El expresidente de Colombia, Ernesto Samper, se pronunció sobre la actual crisis diplomática entre Colombia y Estados Unidos, que se intensificó luego de que el gobierno de Donald Trump —en su condición de candidato y figura influyente del Partido Republicano— llamara a consultas al embajador interino en Bogotá. Samper ofreció su experiencia y sugirió que estaría dispuesto a aconsejar al presidente Gustavo Petro para enfrentar este difícil momento en la relación bilateral.
Samper evocó episodios de su propio mandato en los años 90, cuando enfrentó tensiones similares con Washington durante el escándalo del proceso 8.000, que involucraba la financiación de su campaña presidencial con dineros del narcotráfico. En aquel entonces, el gobierno estadounidense le retiró la visa diplomática y se suspendió la certificación en la lucha contra las drogas. A pesar de esos hechos, Samper afirma que defendió la soberanía nacional y logró mantener la institucionalidad a flote en medio de presiones externas e internas.

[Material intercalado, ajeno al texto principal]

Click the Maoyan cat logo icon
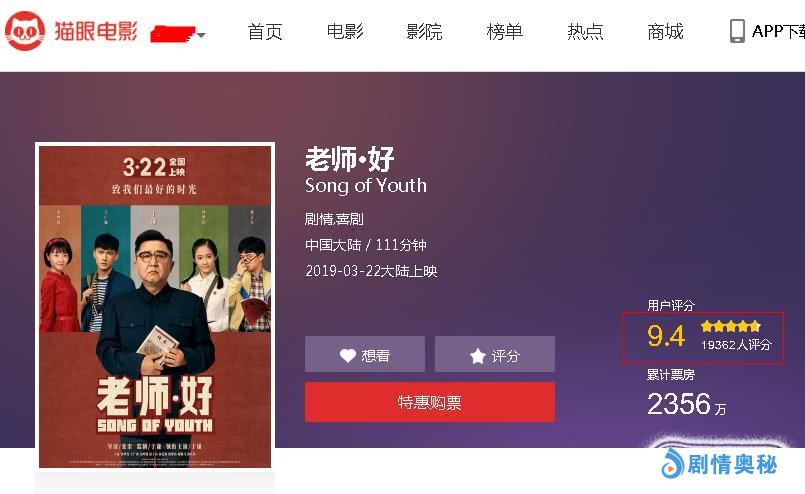Viewport: 805px width, 494px height. [x=25, y=31]
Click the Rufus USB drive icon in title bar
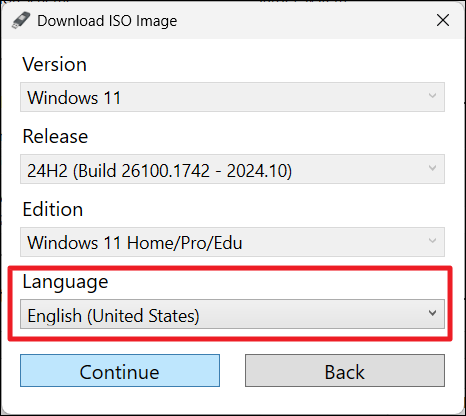 pyautogui.click(x=21, y=20)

El expresidente también hizo referencia a los audios filtrados del excanciller Álvaro Leyva, publicados por el diario El País de España, en los cuales se insinúa un supuesto plan para desestabilizar al gobierno de Petro. Samper comparó esta situación con los “intentos golpistas” que, según él, enfrentó en su administración, y advirtió que detrás de estas maniobras se esconde una estrategia coordinada entre sectores de poder en Colombia y actores internacionales que buscan debilitar el proyecto de gobierno actual.
Asimismo, criticó la intromisión de actores extranjeros en los asuntos internos del país y señaló que la diplomacia no puede estar supeditada a vaivenes ideológicos o partidistas, en referencia al clima político polarizado tanto en Colombia como en Estados Unidos. Samper propuso que Petro adopte una postura firme, pero estratégica, para reconstruir el diálogo con Washington sin ceder ante presiones que vulneren la soberanía nacional.
Finalmente, aunque reconoció que el contexto actual es complejo, Samper insistió en la necesidad de defender las instituciones democráticas y alertó sobre los riesgos de permitir que la política exterior se convierta en un campo de batalla ideológico que termine aislando al país en el escenario internacional.